La ministre des Affaires étrangères, Chrystia Freeland, a rendu publique lundi une note secrète de son ministère expliquant ce qu’ont fait ses fonctionnaires en apprenant que des blindés canadiens avaient probablement été utilisés à l’été 2017 par le régime saoudien pendant son siège d’Awamiyah, une petite ville de l’est du pays.

Les fonctionnaires ont été alertés le 26 juillet. Ils ont alors suspendu les deux permis d’exportation de Terradyne, une entreprise d’Aurora, en Ontario, qui fabrique des blindés Gurkha. Selon les permis d’exportation, ces véhicules sont destinés au « transport et à la protection des représentants du gouvernement [de l’Arabie saoudite] et des responsables de la sécurité nationale ». Ces véhicules ont été vus pendant le siège.

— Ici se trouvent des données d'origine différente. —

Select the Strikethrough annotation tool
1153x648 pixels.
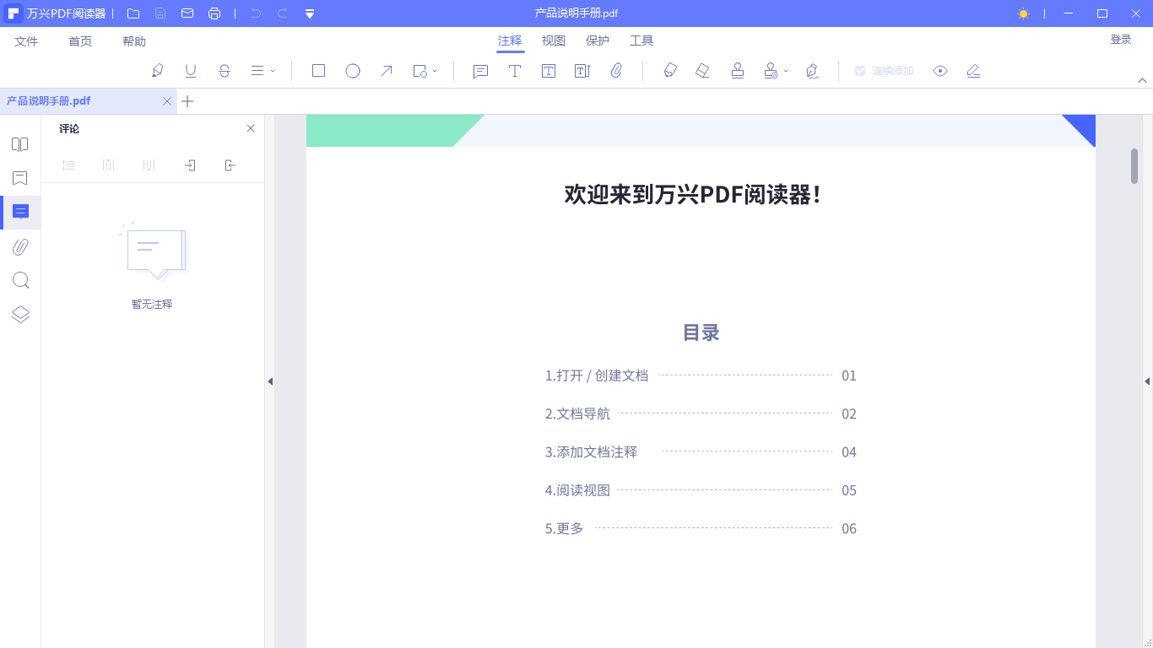[225, 71]
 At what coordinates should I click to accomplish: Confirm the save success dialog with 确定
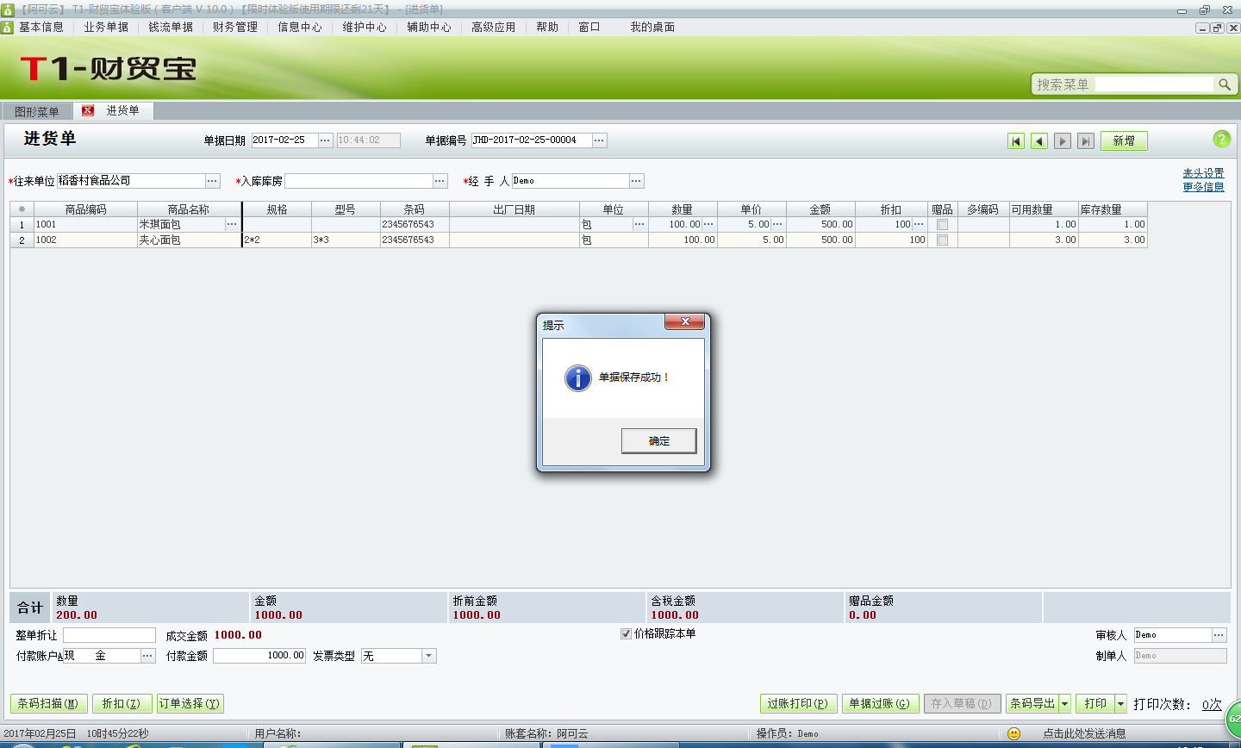pos(658,440)
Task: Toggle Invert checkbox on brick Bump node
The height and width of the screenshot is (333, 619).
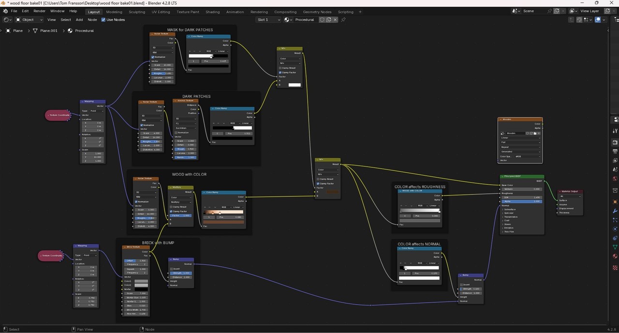Action: pos(172,269)
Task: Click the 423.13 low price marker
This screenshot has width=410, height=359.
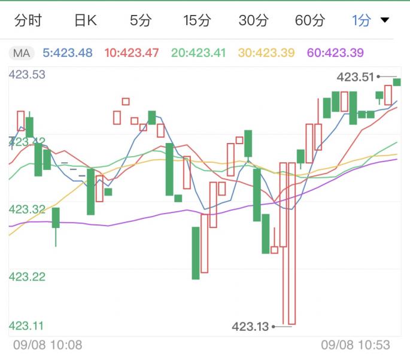Action: [250, 326]
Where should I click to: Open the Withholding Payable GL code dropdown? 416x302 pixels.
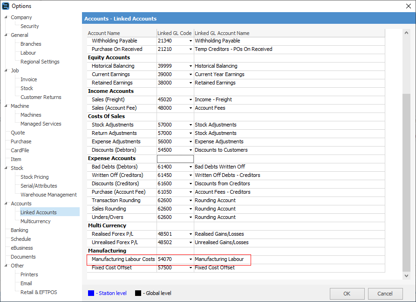click(x=191, y=41)
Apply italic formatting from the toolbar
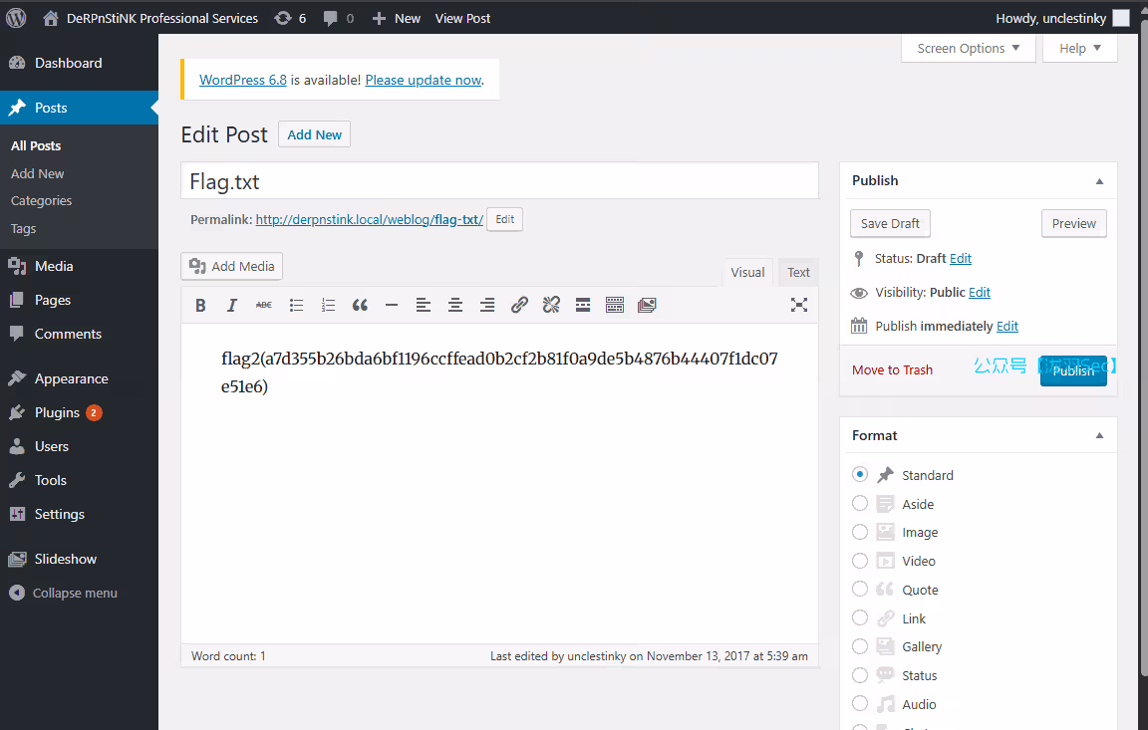1148x730 pixels. pyautogui.click(x=232, y=306)
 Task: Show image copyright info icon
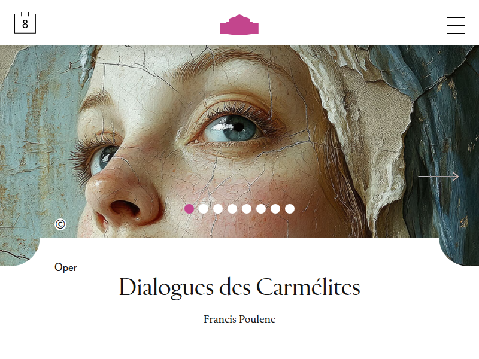click(60, 224)
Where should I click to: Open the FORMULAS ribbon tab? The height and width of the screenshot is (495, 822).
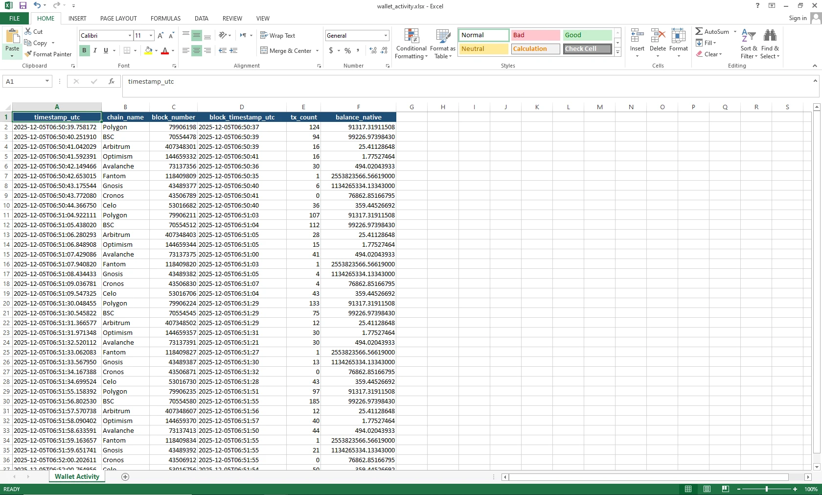tap(165, 19)
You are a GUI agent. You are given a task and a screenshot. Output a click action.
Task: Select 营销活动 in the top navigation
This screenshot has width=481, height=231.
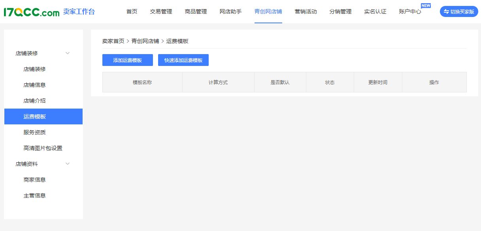(306, 12)
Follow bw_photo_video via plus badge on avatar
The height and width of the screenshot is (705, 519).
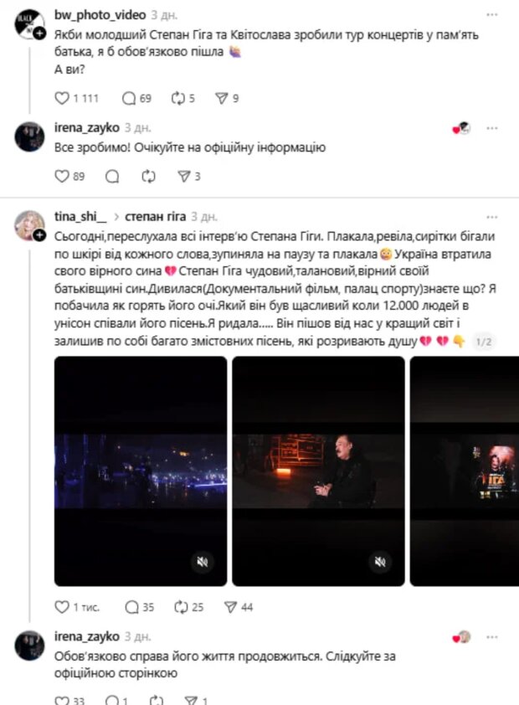(40, 33)
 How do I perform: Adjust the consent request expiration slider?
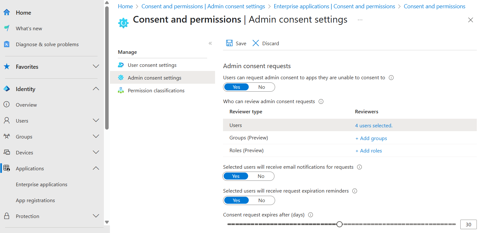click(x=339, y=224)
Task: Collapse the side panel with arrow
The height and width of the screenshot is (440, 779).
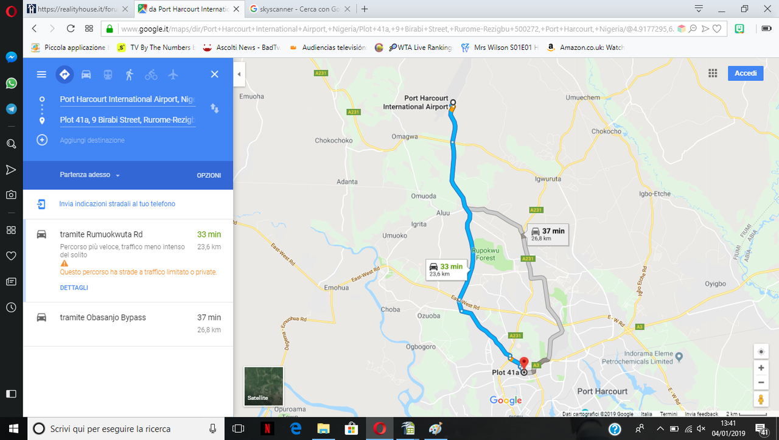Action: (239, 74)
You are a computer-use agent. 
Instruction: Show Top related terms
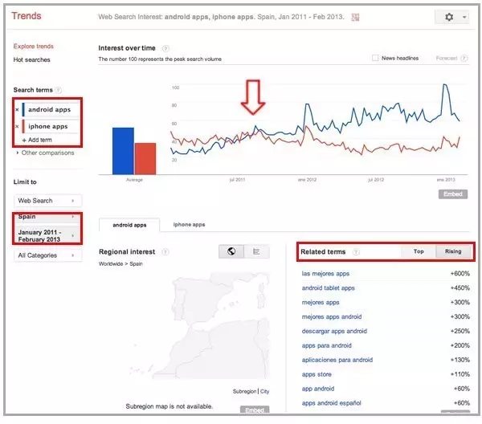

Après la suspension, les fonctionnaires canadiens ont contacté leurs « proches alliés et leurs partenaires » en Arabie saoudite ainsi que leurs sources sur le terrain, incluant certaines dans l’est du pays. Le 29 septembre, le ministère a conclu que « l’opération de sécurité dans la province de l’Est est terminée » et « qu’il n’y a aucune information crédible vérifiable en appui de l’allégation que les forces spéciales de sécurité du ministère de l’Intérieur saoudien ont commis d’importantes violations des droits de la personne ». Selon eux, il n’était plus nécessaire d’interdire les exportations. Les fonctionnaires ont recommandé de restaurer les permis. Ils l’ont été le 4 décembre.

Les permis d’exportation de General Dynamics Land Systems n’ont pour leur part jamais été suspendus, contrairement à ce qu’avait indiqué une source au Devoir an janvier dernier. L’entreprise ontarienne a décroché en 2015 un contrat de 15 milliards de dollars pour fournir un nombre non divulgué de véhicules blindés légers à l’Arabie saoudite. Malgré la controverse, l’équipe de Justin Trudeau a honoré ce contrat en prétextant qu’il devait respecter l’engagement pris par le précédent gouvernement. En vertu du droit canadien, Ottawa doit s’assurer qu’il n’y a aucun risque que des armes canadiennes soient utilisées contre la population civile avant d’en autoriser l’exportation. Le siège d’Awamiyah semait un doute quant au respect de ce critère.

Pourquoi ces contrats n’ont-ils pas été suspendus comme ceux de Terradyne ? À cause d’un détail technique, semble-t-il. Le responsable du siège d’Awamiyah était le ministère de l’Intérieur. Ce sont donc seulement les contrats de ce ministère qui ont été revus, soit celui des blindés et deux autres permis d’exportation reliés à la vente d’équipement de vision nocturne. Dans le cas de General Dynamics, c’est la Garde nationale du pays qui achète les véhicules blindés. Ce contrat n’a donc pas été révisé.